Humour the Next: Black Bile
Related temperament: Melancholic
Is the weight of the world crushing your already feeble spirit? Does the sight of an orphan eating a cup of rancid blood pudding cause tears to well up in your eyes? My god, man! Put away that tuppence! It’s not your place to change his lot in life…you’ve got an image to uphold! Rather, focus on the fact that you’re swimming in black bile! Produced in the brain and lungs, black bile is both cold and dry–not somewhere you’d want to be when the chips are down! My good man, rid yourself of that heavy fluid through a moist, hot compress or, for more pressing bouts of melancholy, through a healthy purge. Soon, fellow socialites will marvel at your insensitivity to those less fortunate!
Humour the Third: Phlegm
Related Temperament: Phlegmatic
Ah, the mysteries of a phlegm surplus. Find yourself couging, do we? It can be nothing other than the body’s way of telling you that it has some excess phlegm to expel. Lethargic are we? Exceedingly calm? You no doubt find yourself in the throes of a phlegmatic lull. Become a bastion of dryness and heat for this ailment! As this particular fluid is cold and wet, and generally expelled through the mouth, there can be no other choice: a good emetically induced vomit should clear things right up! Let it never be said that you were above self-induced wretching! (Note, expelling the sputum in small oral burts, while quite fetching, may only exacerbate the dull lethargy you are experiencing).
Humour the Last: Blood
Related Temperament: Sanguine
If the urge to sing and consume libations in quantities that would make Sicilians look like puritans, then I’m afraid you’ve forgotten yourself! Is the desire to fornicate singlehandedly outweighing both the urge to partake in your nightly Euchre and that of the subsequent foxhunt? My poor soul, you have an excess of blood, the hot and wet humour that is the cause of many an Englishman soiling his good nation’s reputation! We are not to be taken for Mediterranean pagans who do nothing other than consume wine and rejoice. A proper English life is one of temperance , tongue-cluckery and pomposity, and leaves no room for the Latin vices of song and dance. Get thee to a barber-surgeon at one, and have at minimum three pounds blood withdrawn with the aid of leeches. With that done, you will quickly regain the constitution of a properly-schooled Londoner.

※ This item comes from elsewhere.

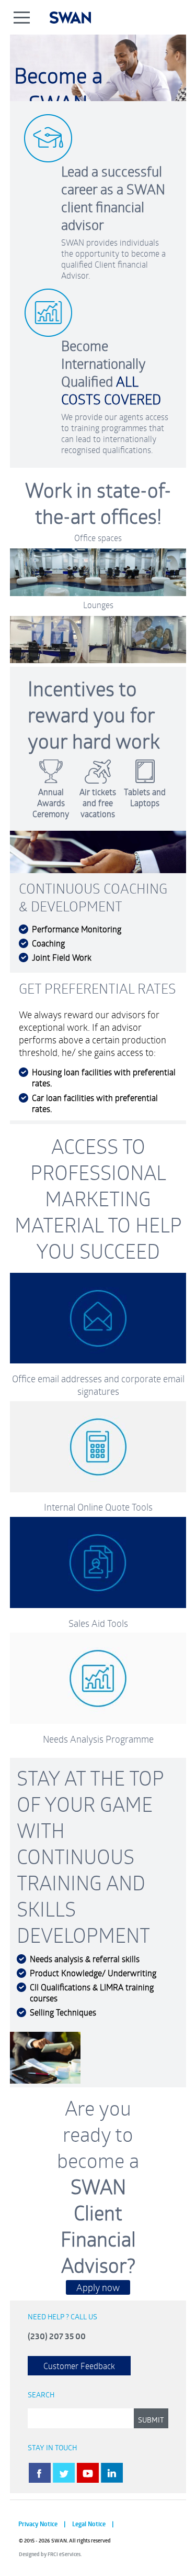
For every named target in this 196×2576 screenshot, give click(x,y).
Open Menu (22, 17)
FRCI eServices (64, 2554)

There is something to be said for balance. For every savage in the world, there is a properly comported Brit. For every Slav, Chinaman, or Hindu there is a proud Welsh, Scot or Englishman. For every choleric outburst, there is a sanguinous loining. Using the above guide with the proper and attentive combination of diarrhoea, purging and blood expulsion, your internal fluids will be a beacon onto others and the envy of every Protestant blessed enough to cross your path.
Though my Christian name may be that of a girl, by calm masculinity has once again prevailed. This is Millicent Forsythe the Second wishing you the greatest of equilibrium in your humours!